Please repeat the lines below exactly. Begin with the line containing "You are a GUI agent. The screenshot is 472×2576." and go on through the line containing "BING (573, 791)".

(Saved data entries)

:::::

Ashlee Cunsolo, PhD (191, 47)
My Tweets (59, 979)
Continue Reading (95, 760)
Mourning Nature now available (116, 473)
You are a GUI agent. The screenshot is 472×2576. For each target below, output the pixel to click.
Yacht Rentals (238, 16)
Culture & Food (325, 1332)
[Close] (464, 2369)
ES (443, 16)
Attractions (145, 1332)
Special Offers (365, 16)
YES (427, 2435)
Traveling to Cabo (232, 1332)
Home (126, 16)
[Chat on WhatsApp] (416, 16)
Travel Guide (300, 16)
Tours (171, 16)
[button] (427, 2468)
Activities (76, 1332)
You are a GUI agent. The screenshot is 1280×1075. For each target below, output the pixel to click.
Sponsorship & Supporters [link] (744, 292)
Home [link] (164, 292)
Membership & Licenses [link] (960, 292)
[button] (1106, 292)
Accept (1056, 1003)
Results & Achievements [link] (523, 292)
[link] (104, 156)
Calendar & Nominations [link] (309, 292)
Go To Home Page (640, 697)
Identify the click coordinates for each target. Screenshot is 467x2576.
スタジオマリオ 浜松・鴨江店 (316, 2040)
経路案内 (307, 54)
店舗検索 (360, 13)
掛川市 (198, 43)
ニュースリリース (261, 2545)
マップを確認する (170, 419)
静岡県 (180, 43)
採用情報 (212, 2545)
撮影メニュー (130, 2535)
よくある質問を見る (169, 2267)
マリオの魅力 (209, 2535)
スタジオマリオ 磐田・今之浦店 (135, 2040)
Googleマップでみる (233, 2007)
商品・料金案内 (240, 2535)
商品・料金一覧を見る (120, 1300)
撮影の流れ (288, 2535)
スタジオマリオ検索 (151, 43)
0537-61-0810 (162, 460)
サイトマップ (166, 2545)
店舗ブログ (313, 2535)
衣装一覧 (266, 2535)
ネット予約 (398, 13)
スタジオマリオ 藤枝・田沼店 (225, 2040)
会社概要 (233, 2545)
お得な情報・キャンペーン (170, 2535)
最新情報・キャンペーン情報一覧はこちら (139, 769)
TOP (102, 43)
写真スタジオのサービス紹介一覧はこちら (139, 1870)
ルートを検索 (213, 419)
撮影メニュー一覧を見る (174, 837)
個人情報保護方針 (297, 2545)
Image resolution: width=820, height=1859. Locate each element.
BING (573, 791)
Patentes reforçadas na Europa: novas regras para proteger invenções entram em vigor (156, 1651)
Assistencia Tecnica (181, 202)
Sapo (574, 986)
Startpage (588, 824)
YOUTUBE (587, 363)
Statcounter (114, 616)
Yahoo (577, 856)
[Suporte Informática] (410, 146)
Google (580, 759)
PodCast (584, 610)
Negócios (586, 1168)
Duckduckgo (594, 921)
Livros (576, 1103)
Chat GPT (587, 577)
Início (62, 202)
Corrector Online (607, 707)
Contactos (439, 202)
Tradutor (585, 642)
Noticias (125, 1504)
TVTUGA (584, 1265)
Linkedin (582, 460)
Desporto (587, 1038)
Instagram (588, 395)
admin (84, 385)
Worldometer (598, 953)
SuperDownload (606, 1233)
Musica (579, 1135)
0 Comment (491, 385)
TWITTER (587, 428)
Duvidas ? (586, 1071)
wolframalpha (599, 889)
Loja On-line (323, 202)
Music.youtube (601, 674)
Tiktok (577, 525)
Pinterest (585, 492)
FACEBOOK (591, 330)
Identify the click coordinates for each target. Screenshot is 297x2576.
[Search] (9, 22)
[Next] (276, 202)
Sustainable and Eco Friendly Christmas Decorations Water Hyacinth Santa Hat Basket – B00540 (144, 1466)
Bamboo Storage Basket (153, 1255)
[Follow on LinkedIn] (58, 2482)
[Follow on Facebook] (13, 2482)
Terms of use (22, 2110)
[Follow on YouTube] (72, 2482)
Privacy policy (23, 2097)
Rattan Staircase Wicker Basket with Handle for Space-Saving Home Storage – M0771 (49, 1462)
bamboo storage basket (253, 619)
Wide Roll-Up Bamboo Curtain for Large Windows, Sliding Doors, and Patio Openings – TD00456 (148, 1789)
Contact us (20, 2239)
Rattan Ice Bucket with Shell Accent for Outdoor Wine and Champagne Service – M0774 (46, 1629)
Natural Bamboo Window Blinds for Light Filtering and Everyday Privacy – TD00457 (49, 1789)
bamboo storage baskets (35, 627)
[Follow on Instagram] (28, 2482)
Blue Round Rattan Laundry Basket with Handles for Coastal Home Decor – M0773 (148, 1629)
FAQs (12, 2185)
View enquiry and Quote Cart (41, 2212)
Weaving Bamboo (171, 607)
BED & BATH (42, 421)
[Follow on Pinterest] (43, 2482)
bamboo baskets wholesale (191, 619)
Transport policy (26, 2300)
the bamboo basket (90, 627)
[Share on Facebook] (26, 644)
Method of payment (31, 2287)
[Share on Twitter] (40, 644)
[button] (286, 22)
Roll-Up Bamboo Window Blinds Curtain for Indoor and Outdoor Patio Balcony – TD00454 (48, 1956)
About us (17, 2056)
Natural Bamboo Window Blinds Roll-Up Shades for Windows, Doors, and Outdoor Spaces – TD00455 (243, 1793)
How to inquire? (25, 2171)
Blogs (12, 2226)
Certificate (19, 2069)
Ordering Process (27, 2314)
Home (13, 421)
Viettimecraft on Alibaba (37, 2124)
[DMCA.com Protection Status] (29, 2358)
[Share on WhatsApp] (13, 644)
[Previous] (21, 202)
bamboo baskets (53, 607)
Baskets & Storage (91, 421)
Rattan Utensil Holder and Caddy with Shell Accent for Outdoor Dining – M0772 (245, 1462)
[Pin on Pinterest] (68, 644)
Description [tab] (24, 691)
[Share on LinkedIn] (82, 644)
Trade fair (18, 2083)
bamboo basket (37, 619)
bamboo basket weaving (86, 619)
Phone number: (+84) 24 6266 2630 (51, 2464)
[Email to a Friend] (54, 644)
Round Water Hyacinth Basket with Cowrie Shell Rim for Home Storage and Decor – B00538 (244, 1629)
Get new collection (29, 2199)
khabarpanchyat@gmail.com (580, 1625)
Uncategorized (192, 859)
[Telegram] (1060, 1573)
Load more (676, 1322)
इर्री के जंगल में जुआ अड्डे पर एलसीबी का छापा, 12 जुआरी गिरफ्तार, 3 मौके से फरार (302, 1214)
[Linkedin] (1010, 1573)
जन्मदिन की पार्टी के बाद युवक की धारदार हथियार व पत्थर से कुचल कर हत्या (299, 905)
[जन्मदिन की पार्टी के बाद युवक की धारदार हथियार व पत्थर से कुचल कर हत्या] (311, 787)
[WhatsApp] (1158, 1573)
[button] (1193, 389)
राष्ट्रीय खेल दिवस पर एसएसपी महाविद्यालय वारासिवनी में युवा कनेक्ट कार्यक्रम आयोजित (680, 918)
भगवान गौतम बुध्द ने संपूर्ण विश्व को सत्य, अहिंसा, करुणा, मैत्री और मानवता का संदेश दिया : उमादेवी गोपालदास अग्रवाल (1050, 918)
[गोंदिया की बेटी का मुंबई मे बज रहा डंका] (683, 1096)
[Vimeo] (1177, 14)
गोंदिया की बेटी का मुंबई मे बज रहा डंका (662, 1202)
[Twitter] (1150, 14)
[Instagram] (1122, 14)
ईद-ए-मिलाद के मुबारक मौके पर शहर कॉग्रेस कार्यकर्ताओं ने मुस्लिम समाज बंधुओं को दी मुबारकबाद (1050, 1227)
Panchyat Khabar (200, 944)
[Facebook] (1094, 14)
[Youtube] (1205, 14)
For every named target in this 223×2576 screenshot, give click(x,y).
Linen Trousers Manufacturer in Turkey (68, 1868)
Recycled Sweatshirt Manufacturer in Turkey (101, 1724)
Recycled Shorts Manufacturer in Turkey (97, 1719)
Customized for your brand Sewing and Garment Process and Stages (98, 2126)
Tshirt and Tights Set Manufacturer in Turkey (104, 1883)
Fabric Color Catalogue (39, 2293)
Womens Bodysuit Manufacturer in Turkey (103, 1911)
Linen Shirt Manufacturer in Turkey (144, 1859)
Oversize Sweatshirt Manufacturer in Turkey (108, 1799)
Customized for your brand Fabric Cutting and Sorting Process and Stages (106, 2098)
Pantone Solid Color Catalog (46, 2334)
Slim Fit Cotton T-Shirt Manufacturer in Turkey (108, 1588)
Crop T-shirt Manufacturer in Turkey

:::::

> [SOLVED PROBLEM]:
You are a GUI agent. The screenshot is 472×2576. For each target below, output the pixel to click.
Yacht Rentals (238, 16)
Culture & Food (325, 1332)
[Close] (464, 2369)
ES (443, 16)
Attractions (145, 1332)
Special Offers (365, 16)
YES (427, 2435)
Traveling to Cabo (232, 1332)
Home (126, 16)
[Chat on WhatsApp] (416, 16)
Travel Guide (300, 16)
Tours (171, 16)
[button] (427, 2468)
Activities (76, 1332)
You are a GUI agent. The screenshot is 1280×1075. For each target below, output the pixel to click.
Sponsorship & Supporters [link] (744, 292)
Home [link] (164, 292)
Membership & Licenses [link] (960, 292)
[button] (1106, 292)
Accept (1056, 1003)
Results & Achievements [link] (523, 292)
[link] (104, 156)
Calendar & Nominations [link] (309, 292)
Go To Home Page (640, 697)
Identify the click coordinates for each target. Screenshot is 467x2576.
スタジオマリオ 浜松・鴨江店 (316, 2040)
経路案内 (307, 54)
店舗検索 (360, 13)
掛川市 (198, 43)
ニュースリリース (261, 2545)
マップを確認する (170, 419)
静岡県 (180, 43)
採用情報 (212, 2545)
撮影メニュー (130, 2535)
よくある質問を見る (169, 2267)
マリオの魅力 (209, 2535)
スタジオマリオ 磐田・今之浦店 (135, 2040)
Googleマップでみる (233, 2007)
商品・料金案内 (240, 2535)
商品・料金一覧を見る (120, 1300)
撮影の流れ (288, 2535)
スタジオマリオ検索 (151, 43)
0537-61-0810 (162, 460)
サイトマップ (166, 2545)
店舗ブログ (313, 2535)
衣装一覧 (266, 2535)
ネット予約 (398, 13)
スタジオマリオ 藤枝・田沼店 (225, 2040)
会社概要 (233, 2545)
お得な情報・キャンペーン (170, 2535)
最新情報・キャンペーン情報一覧はこちら (139, 769)
TOP (102, 43)
写真スタジオのサービス紹介一覧はこちら (139, 1870)
ルートを検索 (213, 419)
撮影メニュー一覧を見る (174, 837)
個人情報保護方針 (297, 2545)
Image resolution: width=820, height=1859. Locate each element.
BING (573, 791)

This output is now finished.